Esa lista larga de nombres experimentó, durante muchas generaciones, un ansia que solo llenaría el recién nacido de Belén. Algunos, probablemente, no comprendieron bien lo que esperaban. Otros, en su confusión, buscaron ídolos aparentemente más cercanos y accesibles. Esa misma ansia de salvación sigue latiendo hoy en todas las personas, muchas veces sin que los protagonistas puedan ponerla en palabras o consigan comprenderla con claridad. Nosotros tenemos la suerte de conocer esa buena noticia de la Navidad, esperamos a Jesús, y nos encantaría que llegase hasta el corazón más necesitado del último rincón de la tierra.

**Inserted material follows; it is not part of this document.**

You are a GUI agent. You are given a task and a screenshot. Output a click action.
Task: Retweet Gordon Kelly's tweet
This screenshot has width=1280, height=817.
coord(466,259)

«TE BENDECIMOS, Señor, Dios Altísimo, que te has despojado de tu rango por nosotros. Tú eres inmenso, y te has hecho pequeño; eres rico, y te has hecho pobre; eres omnipotente, y te has hecho débil»[4]. Algunas veces suele suceder que nosotros hacemos justo lo contrario a ese movimiento divino: nos consideramos grandes y poderosos. Bien lo sabía san Agustín: «Tú, hombre, quisiste ser Dios y pereciste. Él, Dios, quiso ser hombre y te salvó. ¡Tanto pudo la soberbia humana que necesitó de la humildad divina para curarse!»[5].
Es Cristo quien nos eleva en sus hombros hasta el cielo. La soberbia concede una gloria muy efímera; dura escasos minutos y enseguida cobra su precio. Rápidamente desasosiega e inquieta. Necesita constantemente nuevos motivos para destacar sobre los demás. Nunca da paz ni sacia. San Josemaría era consciente de esta debilidad nuestra: «Conozco un borrico de tan mala condición que, si hubiera estado en Belén junto al buey, en lugar de adorar, sumiso, al Creador, se hubiera comido la paja del pesebre…»[6].
El amor de Dios, por el contrario, es capaz de llenar nuestro corazón como nadie lo ha hecho nunca. Al hablar de su cariño, siempre vamos a quedarnos cortos. Es mucho más lo que no sabemos de su inmenso amor que lo que alcanzamos a comprender sobre él. Santa María que, como dice el prefacio de la Misa de hoy, «lo esperó con inefable amor de Madre», nos contará en la intimidad de la oración esos secretos que conoce de primera mano. Una madre siempre sabe, con un gesto, con una caricia, explicar lo que no cabe en palabras.
[1] Liturgia de las horas, antífona al Invitatorio, 17 de diciembre.
[2] Prefacio II de Adviento.
[3] Benedicto XVI, Homilía, 24-XII-2007.
[4] Francisco, Homilía, 24-XII-2014.
[5] San Agustín, Sermón 183.
[6] San Josemaría, Apuntes íntimos, n. 181 (25-III-1931).